Required action - Please reproduce exactly the lines that begin the listing below, up to and including the line where "You are a computer-use agent. This" occurs.

Source material -
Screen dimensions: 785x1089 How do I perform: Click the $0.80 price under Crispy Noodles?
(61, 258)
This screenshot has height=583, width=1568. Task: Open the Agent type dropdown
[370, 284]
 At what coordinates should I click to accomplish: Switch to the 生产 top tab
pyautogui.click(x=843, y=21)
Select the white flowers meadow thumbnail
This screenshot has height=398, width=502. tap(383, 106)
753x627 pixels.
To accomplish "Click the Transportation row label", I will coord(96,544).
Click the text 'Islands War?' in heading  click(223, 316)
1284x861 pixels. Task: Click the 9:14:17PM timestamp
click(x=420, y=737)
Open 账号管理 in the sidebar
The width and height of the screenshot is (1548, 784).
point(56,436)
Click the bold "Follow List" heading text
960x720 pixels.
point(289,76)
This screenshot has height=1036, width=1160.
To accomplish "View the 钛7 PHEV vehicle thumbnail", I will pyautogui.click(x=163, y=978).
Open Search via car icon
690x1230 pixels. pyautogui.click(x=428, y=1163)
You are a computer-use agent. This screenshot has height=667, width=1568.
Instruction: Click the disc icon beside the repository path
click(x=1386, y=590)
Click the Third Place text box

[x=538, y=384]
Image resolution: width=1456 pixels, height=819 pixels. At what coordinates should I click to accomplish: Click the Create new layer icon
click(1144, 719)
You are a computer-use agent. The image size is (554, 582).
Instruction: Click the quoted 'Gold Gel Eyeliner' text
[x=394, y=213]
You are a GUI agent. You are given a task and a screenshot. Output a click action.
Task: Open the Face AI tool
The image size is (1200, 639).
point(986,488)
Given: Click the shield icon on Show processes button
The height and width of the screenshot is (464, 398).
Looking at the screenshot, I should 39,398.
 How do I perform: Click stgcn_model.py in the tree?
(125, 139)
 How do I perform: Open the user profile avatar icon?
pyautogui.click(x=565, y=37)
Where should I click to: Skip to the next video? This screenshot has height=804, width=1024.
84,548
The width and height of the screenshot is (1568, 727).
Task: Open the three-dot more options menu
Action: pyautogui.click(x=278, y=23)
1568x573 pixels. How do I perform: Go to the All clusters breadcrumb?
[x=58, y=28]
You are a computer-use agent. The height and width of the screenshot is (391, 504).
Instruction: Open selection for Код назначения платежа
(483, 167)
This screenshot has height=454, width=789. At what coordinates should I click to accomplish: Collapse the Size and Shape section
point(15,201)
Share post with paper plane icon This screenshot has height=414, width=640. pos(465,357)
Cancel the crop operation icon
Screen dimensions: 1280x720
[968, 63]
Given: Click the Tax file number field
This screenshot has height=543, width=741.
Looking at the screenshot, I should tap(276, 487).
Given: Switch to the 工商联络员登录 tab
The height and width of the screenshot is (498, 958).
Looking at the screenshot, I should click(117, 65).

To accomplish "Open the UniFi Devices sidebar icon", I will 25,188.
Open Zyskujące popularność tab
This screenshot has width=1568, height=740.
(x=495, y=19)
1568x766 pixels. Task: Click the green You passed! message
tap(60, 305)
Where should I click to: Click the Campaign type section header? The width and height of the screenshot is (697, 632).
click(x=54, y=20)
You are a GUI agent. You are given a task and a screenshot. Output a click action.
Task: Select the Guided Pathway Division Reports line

Task output -
Screen dimensions: 785x1089 How do I perform: Click the $0.80 price under Crispy Noodles?
(61, 258)
This screenshot has height=583, width=1568. Task: Open the Agent type dropdown
[370, 284]
 At what coordinates should I click to accomplish: Switch to the 生产 top tab
pyautogui.click(x=843, y=21)
Select the white flowers meadow thumbnail
This screenshot has height=398, width=502. tap(383, 106)
753x627 pixels.
To accomplish "Click the Transportation row label", I will coord(96,544).
Click the text 'Islands War?' in heading  click(223, 316)
1284x861 pixels. Task: Click the 9:14:17PM timestamp
click(x=420, y=737)
Open 账号管理 in the sidebar
The width and height of the screenshot is (1548, 784).
point(56,436)
Click the bold "Follow List" heading text
960x720 pixels.
point(289,76)
This screenshot has height=1036, width=1160.
To accomplish "View the 钛7 PHEV vehicle thumbnail", I will pyautogui.click(x=163, y=978).
Open Search via car icon
690x1230 pixels. pyautogui.click(x=428, y=1163)
You are a computer-use agent. This screenshot has height=667, width=1568.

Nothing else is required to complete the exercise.